Google Pixel 4 90Hz Refresh Is Limited By Display Brightness But Here's A Fix

Google Pixel 4
Google's flagship Pixel 4 lineup has been out a week now, and as anticipated, the new phones debuted with 90Hz displays. The higher refresh rate puts the Pixel 4 and Pixel 4 XL in gaming phone territory, even though these are not classified as gaming handsets. Interestingly, however, it's been discovered the brightness level dictates whether the 90Hz setting actually works.

Outside of playing games that can support framerates above 60 frames per second, a 90Hz refresh rate can make scrolling and navigation on a smartphone even smoother. However, it can also drain a battery faster than a 60Hz setting. To contend with that, Google employs an algorithm to dynamically switch the refresh rate, dropping it from 90Hz to 60Hz in situations where there is not much benefit in going with the faster setting, such as reading a PDF document or ebook.

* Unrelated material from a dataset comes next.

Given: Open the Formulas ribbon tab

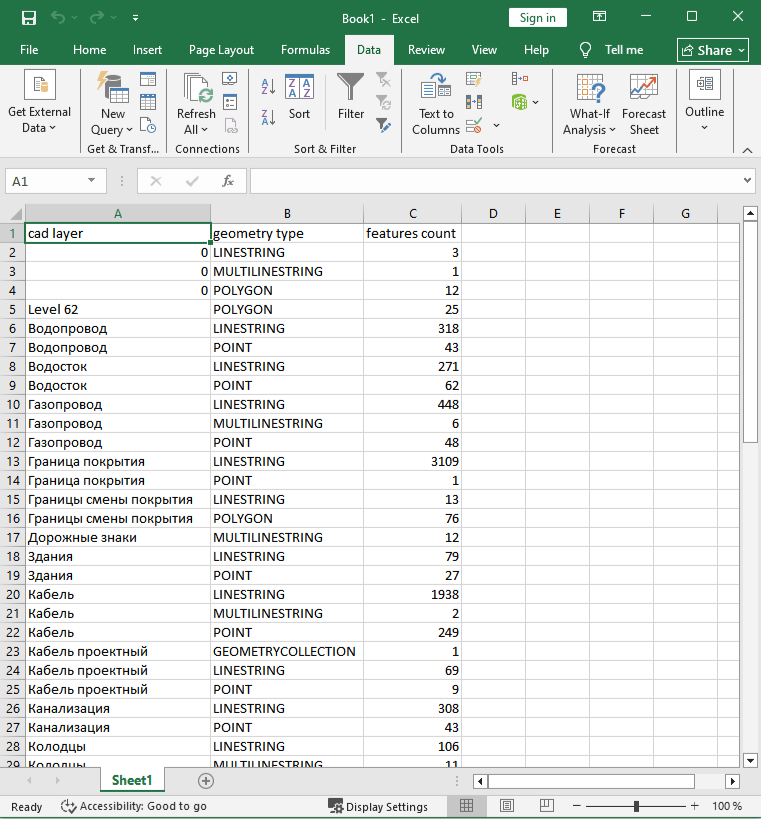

That is all fine and dandy—Google knows a thing or two about developing algorithms—but Android developer Brian Sefcik did some digging and discovered the Pixel 4 and Pixel 4 XL both reduce the refresh rate to 60Hz if the display brightness is less than 75 percent. It was confirmed by XDA Developer's editor-in-chief Mishaal Rahman.
Sefcik and Rahman observed the curious restriction by monitoring logs via ADB. We're not sure why Google decided to implement this restriction. Lowering the screen brightness can help regain some of the battery life that might get lost from using a higher refresh rate, so it seems odd these two are not able to work hand-in-hand. Well, not by default, anyway.

How To Force A 90Hz Refresh Rate At Lower Brightness Settings On Pixel 4 Phones

Fortunately, this is something that users can manually override. The easiest way to do this is to enable a hidden menu called Developer options by going to Settings > About phone and tapping the build number five times.

Once you have done that, navigate to Settings > System > Developer options > Force 90Hz refresh rate and flip the toggle.

A more complicated workaround requires root access. If you have it, you can configure a different brightness threshold.

"In framework-res__auto_generated_rro_vendor (a framework overlay in /vendor/overlay), the value 'config_brightnessThresholdsOfPeakRefreshRate' in arrays.xml is set to 74. With root, we can easily change this threshold," Rahman states in a separate Twitter post.

This appears to only affect the Pixel 4 family—the funky brightness restriction does not exist on the ASUS ROG Phone II or OnePlus 7 Pro.